The Role of the T‐cell Inducible Co‐stimulatory Molecule ICOS in the Development of Atherosclerosis

Abstract

Background T-cell-mediated immune responses to plaque antigens are important in mediating the inflammatory response in atherosclerosis. The inducible co-stimulatory molecule (ICOS) is expressed on activated T cells after antigen stimulation and has important T-cell regulatory functions. Method Bone morrow chimeras were produced by transplanting ICOS-deficient bone marrow into atherosclerosis-prone low-density lipoprotein receptor (LDLR)-deficient mice. Atherosclerosis was analyzed after 8 weeks of high-fat diet. Results ICOS deficiency significantly increased atherosclerosis. Mice transplanted with ICOS deficient cells had an increase in fractional lesion area in the aortic sinuses from 37.4 ± 2.2% to 53.6 ± 2.2% (P<0.0001), a 43% increase in the atherosclerotic burden. Immunohistochemistry of the atherosclerotic lesions demonstrated a 3 to 4 fold increase in CD4(+) T cell infiltration, as well as increased macrophage infiltration. This increase correlated with a significant increase in the in-vitro proliferation of spleen CD4(+) T cell stimulated with anti-CD3 antibodies.

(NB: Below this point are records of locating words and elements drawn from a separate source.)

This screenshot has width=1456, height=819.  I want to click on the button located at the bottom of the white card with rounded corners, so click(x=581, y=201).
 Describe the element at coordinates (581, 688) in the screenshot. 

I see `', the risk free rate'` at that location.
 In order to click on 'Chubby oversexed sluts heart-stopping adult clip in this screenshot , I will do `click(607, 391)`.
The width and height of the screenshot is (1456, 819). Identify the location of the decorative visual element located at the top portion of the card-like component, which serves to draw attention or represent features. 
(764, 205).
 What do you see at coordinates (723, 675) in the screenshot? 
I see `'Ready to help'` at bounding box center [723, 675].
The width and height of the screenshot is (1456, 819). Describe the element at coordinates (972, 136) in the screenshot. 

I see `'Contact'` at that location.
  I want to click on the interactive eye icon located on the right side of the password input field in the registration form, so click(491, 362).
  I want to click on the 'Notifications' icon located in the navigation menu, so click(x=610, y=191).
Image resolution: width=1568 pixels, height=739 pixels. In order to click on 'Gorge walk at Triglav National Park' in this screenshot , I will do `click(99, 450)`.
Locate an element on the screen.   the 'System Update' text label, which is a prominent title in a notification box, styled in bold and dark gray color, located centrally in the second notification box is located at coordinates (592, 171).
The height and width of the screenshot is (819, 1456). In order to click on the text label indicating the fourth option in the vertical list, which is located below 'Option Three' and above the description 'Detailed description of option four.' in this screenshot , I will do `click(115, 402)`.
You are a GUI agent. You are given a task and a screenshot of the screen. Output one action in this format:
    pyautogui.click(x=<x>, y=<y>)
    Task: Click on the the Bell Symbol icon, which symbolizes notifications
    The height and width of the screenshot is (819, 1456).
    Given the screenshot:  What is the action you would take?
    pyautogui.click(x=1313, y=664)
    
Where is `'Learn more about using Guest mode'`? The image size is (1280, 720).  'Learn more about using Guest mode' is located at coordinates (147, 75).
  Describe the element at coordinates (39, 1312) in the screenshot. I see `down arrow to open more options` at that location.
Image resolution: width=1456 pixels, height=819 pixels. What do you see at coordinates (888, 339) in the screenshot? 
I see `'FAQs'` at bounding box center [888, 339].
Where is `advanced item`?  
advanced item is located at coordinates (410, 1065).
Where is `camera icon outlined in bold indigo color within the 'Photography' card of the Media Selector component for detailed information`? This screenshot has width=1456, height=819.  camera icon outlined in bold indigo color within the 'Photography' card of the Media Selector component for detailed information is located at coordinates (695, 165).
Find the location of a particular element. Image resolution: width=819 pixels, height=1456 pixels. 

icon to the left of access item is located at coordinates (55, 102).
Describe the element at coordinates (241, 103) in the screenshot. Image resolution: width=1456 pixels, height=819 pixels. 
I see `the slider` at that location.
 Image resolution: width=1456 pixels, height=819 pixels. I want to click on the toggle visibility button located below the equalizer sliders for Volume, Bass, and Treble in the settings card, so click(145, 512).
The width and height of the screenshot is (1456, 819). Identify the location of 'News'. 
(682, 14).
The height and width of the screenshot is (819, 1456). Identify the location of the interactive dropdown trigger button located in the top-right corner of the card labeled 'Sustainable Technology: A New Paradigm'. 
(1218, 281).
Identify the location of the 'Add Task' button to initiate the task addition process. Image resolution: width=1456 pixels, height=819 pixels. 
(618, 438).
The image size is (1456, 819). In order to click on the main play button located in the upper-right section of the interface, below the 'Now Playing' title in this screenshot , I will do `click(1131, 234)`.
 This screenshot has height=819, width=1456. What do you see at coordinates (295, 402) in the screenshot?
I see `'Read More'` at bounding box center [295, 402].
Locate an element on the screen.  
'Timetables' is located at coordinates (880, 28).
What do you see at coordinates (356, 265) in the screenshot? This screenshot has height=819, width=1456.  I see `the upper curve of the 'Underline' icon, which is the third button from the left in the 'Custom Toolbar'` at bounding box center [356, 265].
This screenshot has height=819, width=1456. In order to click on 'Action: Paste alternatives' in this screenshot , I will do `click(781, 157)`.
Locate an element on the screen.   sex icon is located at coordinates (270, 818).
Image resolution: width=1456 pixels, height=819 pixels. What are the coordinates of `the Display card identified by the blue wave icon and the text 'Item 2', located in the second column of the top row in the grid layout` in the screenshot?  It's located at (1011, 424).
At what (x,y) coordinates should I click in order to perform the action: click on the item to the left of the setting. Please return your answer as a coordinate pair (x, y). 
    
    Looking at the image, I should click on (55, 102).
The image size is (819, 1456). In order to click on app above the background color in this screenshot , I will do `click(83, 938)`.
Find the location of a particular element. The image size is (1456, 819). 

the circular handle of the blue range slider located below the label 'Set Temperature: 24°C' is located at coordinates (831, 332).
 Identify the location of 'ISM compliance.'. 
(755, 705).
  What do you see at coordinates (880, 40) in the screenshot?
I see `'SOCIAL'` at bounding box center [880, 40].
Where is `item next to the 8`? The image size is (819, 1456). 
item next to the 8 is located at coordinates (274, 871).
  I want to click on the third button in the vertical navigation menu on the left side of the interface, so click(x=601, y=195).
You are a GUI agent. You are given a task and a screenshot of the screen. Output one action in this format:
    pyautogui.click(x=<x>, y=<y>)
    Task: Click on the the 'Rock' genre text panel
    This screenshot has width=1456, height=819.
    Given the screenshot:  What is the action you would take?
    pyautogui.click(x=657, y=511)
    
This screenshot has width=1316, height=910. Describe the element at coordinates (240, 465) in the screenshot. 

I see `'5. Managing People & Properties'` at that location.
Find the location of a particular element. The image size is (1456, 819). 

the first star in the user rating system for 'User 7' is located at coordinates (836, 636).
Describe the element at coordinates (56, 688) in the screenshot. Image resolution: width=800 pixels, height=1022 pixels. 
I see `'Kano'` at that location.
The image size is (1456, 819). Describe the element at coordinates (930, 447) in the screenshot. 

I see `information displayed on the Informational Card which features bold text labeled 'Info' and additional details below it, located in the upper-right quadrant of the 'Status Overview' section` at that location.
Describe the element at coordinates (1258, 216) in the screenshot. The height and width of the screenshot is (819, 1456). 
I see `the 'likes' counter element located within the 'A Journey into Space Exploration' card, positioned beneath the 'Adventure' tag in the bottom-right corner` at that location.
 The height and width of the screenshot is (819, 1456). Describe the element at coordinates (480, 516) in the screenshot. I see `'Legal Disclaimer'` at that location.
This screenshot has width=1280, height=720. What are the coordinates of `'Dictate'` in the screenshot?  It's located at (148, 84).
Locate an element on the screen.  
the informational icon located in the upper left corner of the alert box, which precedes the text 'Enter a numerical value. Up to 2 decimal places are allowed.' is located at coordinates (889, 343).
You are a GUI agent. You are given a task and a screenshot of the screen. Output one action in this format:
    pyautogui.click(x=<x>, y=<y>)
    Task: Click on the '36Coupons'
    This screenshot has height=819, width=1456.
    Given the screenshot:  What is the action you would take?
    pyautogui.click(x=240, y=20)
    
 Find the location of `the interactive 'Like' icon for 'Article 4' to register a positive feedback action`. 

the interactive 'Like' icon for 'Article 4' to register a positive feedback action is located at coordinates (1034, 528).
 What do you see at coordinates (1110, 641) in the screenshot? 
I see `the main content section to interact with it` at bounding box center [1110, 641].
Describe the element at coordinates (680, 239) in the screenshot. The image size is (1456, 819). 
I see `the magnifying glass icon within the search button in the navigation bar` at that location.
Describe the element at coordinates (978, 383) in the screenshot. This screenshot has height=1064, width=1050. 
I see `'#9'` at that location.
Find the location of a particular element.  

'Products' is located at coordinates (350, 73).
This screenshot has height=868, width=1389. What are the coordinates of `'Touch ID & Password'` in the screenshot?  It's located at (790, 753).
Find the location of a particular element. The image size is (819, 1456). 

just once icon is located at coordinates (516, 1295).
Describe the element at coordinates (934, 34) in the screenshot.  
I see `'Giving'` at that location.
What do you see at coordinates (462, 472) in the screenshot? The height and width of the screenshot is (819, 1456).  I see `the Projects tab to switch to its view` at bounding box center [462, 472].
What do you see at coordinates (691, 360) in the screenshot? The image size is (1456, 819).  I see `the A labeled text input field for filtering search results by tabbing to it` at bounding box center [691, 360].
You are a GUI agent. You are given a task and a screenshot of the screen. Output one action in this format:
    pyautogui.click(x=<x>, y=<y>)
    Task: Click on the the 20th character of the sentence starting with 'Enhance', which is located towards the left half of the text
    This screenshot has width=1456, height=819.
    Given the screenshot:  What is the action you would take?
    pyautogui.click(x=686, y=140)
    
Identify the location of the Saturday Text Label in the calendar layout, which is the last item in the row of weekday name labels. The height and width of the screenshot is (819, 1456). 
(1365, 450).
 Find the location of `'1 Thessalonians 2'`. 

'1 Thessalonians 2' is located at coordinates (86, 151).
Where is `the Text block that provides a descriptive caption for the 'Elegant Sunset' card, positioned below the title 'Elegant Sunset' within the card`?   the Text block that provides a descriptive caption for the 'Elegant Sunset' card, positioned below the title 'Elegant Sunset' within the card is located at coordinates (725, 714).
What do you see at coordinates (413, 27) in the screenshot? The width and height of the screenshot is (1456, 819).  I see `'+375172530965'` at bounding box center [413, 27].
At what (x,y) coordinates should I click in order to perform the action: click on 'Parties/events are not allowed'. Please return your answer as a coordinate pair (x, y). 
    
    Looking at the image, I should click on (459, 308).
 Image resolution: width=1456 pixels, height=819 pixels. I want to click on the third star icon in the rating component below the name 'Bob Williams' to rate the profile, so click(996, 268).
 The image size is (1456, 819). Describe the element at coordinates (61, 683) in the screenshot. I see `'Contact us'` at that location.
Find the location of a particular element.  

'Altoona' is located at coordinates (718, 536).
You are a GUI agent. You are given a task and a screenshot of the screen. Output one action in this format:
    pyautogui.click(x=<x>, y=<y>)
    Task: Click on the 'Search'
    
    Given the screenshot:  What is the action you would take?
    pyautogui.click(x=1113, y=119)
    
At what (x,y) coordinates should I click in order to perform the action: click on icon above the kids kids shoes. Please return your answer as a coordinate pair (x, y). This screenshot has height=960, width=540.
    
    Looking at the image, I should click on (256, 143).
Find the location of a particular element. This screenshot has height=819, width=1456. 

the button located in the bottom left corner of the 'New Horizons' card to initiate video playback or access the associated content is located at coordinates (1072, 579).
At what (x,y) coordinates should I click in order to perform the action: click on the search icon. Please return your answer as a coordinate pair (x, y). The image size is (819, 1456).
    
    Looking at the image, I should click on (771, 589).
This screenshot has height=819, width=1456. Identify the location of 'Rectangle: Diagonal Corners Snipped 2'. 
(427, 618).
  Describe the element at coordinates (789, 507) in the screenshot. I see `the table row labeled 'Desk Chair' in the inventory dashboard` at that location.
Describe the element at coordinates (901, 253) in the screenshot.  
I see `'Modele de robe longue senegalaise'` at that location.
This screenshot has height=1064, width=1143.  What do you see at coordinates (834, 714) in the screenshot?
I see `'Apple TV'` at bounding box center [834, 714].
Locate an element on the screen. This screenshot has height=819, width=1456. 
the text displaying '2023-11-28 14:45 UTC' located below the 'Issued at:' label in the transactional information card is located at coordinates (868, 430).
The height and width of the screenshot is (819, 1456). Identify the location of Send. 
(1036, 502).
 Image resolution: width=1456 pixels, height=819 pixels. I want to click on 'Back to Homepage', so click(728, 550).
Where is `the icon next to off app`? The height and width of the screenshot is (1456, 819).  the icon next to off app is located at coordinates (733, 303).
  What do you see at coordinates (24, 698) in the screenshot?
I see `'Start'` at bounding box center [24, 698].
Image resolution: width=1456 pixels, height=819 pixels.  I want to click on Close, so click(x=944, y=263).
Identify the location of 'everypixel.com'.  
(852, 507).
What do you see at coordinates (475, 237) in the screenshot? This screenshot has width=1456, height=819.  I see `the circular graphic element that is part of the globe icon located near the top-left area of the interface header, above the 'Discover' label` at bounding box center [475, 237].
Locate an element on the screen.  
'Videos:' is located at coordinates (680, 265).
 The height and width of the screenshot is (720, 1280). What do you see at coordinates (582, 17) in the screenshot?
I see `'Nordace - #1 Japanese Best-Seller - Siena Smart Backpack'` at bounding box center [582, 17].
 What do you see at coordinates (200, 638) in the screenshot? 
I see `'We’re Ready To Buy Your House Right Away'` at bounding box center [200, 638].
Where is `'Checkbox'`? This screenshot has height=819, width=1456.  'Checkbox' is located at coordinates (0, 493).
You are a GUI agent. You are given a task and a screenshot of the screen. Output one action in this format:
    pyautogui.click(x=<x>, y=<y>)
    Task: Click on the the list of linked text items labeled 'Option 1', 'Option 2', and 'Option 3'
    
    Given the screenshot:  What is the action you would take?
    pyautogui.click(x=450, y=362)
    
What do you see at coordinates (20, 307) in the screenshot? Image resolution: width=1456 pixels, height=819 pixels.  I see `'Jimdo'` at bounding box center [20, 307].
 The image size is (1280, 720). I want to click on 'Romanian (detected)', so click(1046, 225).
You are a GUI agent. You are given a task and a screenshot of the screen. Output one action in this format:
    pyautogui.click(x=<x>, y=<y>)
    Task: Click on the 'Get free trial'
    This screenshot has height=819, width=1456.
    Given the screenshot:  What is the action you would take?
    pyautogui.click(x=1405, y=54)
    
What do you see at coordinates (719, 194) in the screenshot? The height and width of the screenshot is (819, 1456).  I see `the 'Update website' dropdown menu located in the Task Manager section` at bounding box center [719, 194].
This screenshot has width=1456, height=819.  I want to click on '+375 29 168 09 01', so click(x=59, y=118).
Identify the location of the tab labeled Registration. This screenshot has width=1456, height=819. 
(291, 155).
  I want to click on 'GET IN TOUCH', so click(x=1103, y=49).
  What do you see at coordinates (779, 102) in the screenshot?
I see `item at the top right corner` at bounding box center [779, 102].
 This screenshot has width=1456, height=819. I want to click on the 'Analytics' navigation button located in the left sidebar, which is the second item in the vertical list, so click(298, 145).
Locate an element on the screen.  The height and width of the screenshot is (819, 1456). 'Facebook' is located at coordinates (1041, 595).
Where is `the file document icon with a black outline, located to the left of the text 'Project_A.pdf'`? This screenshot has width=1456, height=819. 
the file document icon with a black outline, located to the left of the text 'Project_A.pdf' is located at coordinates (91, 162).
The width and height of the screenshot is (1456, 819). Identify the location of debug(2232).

Moreover, there was also an increase in the specific proliferation towards Oxidized-LDL (10 mg/ml) in mice transplanted with ICOS deficient cells. This corresponded with an increased pro-inflammatory (IL-2, IFN-γ, TNFα) cytokine profile in these cells by both protein level secretion and RT-PCR analysis and a decrease in the expression of the anti-inflammatory cytokine TGF-β. Serum levels of the pro-inflammatory chemokine MCP-1 was increased in these mice. Conclusion ICOS has a role in the development of atherosclerosis by down regulating the pro-inflammatory immune response.